■ **Work required**
Quote only the lines that start at the line with "You are a computer-use agent." and run to the end of the entries; omit the pictures.

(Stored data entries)
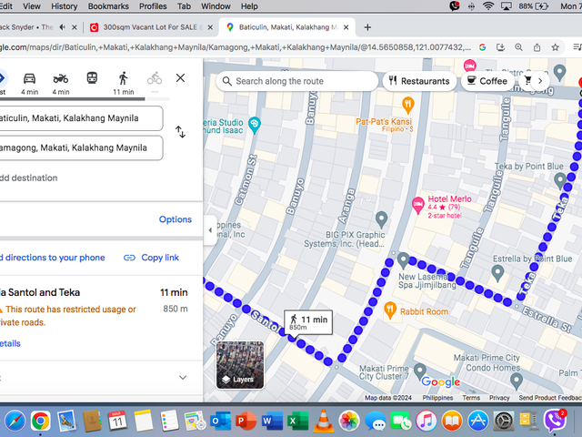
Task: Filter by Restaurants along the route
Action: click(x=419, y=81)
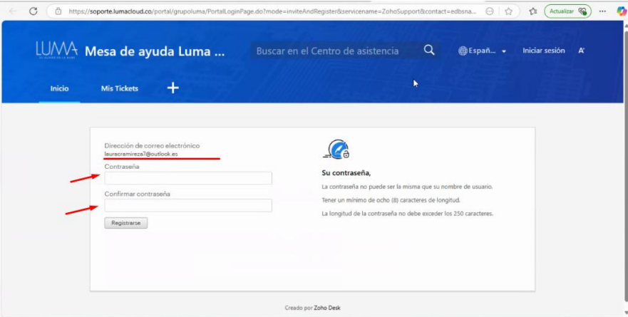628x317 pixels.
Task: Click the plus icon beside Mis Tickets
Action: pos(173,88)
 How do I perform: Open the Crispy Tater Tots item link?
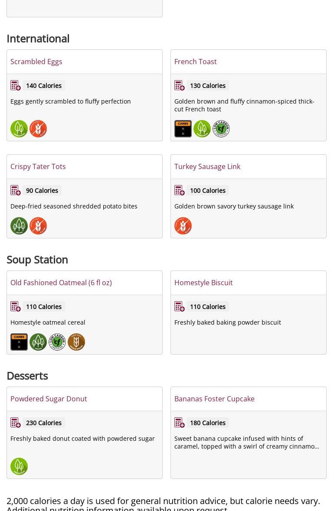(38, 166)
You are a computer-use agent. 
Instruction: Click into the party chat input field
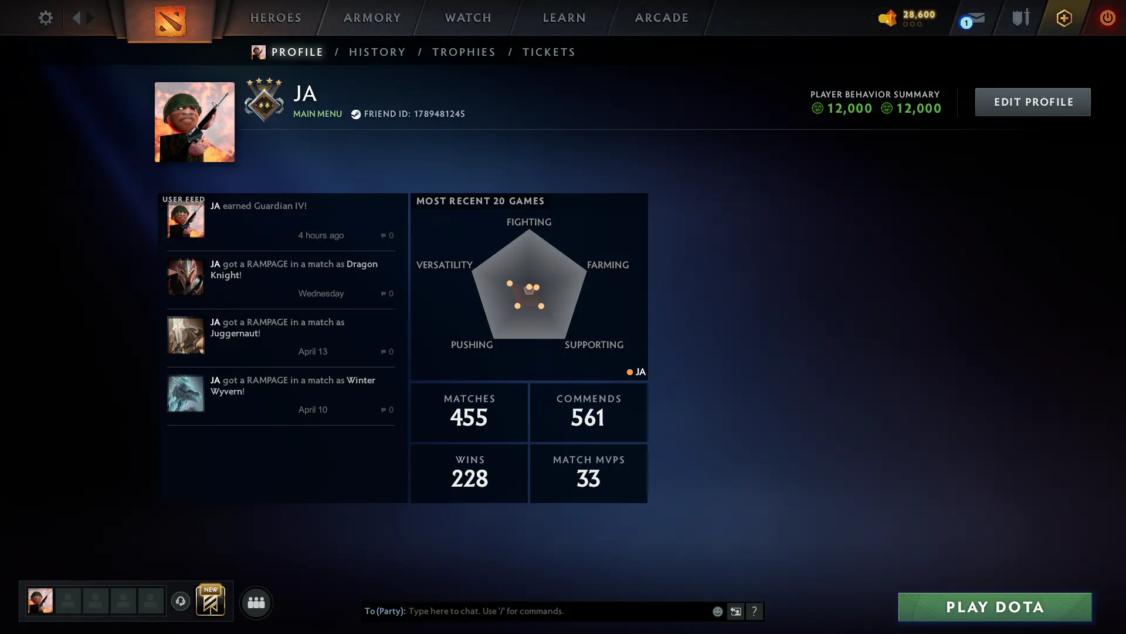[x=557, y=611]

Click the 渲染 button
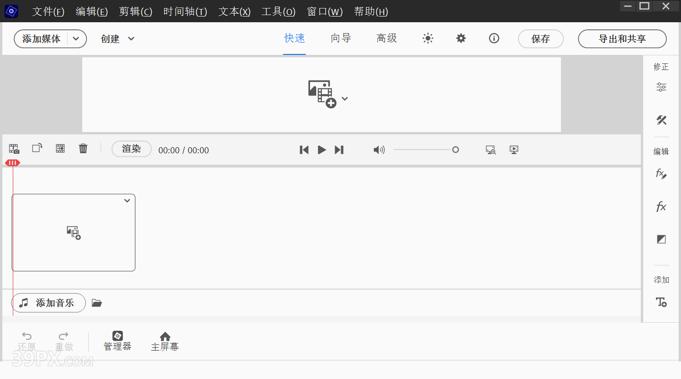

■ **Response to this task**
You are a computer-use agent. 
Instruction: Click into the party chat input field
[x=557, y=611]

Click the 渲染 button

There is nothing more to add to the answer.